Avanti, marò. Di due caselle, fondamentali. Prima, il 14 gennaio, la Corte Suprema di New Delhi ha concesso a Massimiliano Latorre una proroga vitale (nel vero senso del termine, dato il suo stato di salute) della sua permanenza in Italia: per altri tre mesi il compagno di sventura di Girone potrà continuare a stare tra noi, e a curarsi nel migliore dei modi.
Poi, ventiquattr’ore dopo, il Parlamento di Strasburgo in seduta plenaria ha approvato un documento che esprime una posizione favorevole condivisa, in seno all’Ue, sull’opportunità che i due sfortunati fucilieri tornino una volta per tutte nel loro Paese. Un passaggio in particolare può inorgoglire Gentiloni e tutto il governo: “La competenza giurisdizionale deve essere attribuita alle autorità italiane”. Proprio quello che l’India, ostinatamente, contesta dall’inizio dell’affaire. In affiancamento all’Italia, oppure in sua alternativa, qualora realmente si accertasse che Roma non ha il diritto di esercitare la sua competenza, si può anche pensare ad un arbitrato internazionale: ma di certo non spetterà alla giustizia indiana giudicare e condannare quegli uomini.

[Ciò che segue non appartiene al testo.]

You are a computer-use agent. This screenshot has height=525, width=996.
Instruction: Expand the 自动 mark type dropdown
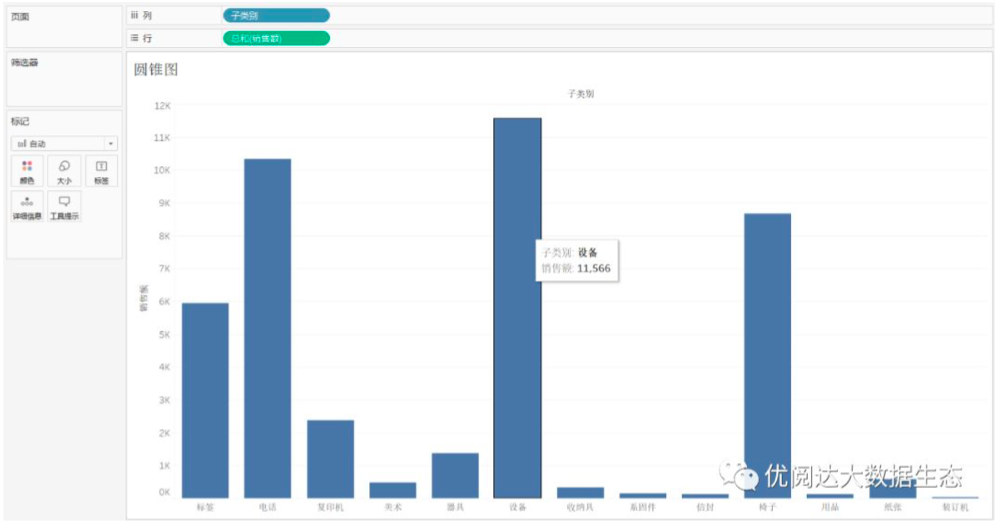pyautogui.click(x=64, y=144)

Nel documento si esprime “grande preoccupazione per l’ingiusta detenzione dei due ufficiali”. E poi c’è anche una questione umanista, che si ricollega ai principi della carta ONU del 1948 e della Convenzione Europea del 1950: “I lunghi ritardi e le restrizioni alla libertà di movimento sono una violazione dei diritti umani”.
Pronta la risposta, irritata, di New delhi: il portavoce del governo indiano, Abkarrudin, ha definito “inopportuna” la risoluzione Ue.